▸ Task directions: Reproduce exactly, from the data that follows, the line with "The image size is (500, 452).", the line with "Click the prototype", and every line that lies between them.
Top of Working data
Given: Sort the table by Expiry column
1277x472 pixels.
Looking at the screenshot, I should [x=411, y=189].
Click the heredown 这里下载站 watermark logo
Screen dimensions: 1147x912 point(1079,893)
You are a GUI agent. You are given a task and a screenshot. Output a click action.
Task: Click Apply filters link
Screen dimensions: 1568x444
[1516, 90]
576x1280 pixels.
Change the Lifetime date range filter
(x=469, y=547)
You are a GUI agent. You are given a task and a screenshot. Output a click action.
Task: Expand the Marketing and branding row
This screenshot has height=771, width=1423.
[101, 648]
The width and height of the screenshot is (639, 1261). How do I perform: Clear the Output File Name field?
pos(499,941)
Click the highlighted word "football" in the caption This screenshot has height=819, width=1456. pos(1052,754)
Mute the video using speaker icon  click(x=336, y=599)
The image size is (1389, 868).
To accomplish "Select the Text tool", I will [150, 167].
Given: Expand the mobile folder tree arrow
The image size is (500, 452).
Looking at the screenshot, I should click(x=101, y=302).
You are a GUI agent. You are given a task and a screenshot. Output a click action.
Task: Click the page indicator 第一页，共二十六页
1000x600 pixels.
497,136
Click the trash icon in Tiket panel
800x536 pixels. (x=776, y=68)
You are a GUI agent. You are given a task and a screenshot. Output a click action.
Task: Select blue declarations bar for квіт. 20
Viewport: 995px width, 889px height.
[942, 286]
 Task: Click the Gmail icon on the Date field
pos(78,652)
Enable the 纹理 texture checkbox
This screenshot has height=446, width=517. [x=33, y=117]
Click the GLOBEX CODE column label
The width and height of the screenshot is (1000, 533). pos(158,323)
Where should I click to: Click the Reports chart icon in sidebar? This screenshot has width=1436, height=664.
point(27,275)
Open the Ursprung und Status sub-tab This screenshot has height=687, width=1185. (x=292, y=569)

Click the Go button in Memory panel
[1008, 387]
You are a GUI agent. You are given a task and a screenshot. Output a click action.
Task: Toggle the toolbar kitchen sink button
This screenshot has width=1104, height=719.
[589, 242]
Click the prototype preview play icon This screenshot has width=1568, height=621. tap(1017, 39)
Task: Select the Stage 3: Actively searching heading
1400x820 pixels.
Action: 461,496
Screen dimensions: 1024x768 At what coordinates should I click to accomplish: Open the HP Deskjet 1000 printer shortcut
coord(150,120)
Bottom of Working data
▸ Solution to this exercise:
The image size is (500, 452).
Looking at the screenshot, I should click(x=101, y=302).
You are a GUI agent. You are given a task and a screenshot. Output a click action.
Task: Click the page indicator 第一页，共二十六页
1000x600 pixels.
497,136
Click the trash icon in Tiket panel
800x536 pixels. (x=776, y=68)
You are a GUI agent. You are given a task and a screenshot. Output a click action.
Task: Select blue declarations bar for квіт. 20
Viewport: 995px width, 889px height.
[942, 286]
 Task: Click the Gmail icon on the Date field
pos(78,652)
Enable the 纹理 texture checkbox
This screenshot has height=446, width=517. [x=33, y=117]
Click the GLOBEX CODE column label
The width and height of the screenshot is (1000, 533). pos(158,323)
Where should I click to: Click the Reports chart icon in sidebar? This screenshot has width=1436, height=664.
point(27,275)
Open the Ursprung und Status sub-tab This screenshot has height=687, width=1185. (x=292, y=569)

Click the Go button in Memory panel
[1008, 387]
You are a GUI agent. You are given a task and a screenshot. Output a click action.
Task: Toggle the toolbar kitchen sink button
This screenshot has width=1104, height=719.
[589, 242]
Click the prototype preview play icon This screenshot has width=1568, height=621. tap(1017, 39)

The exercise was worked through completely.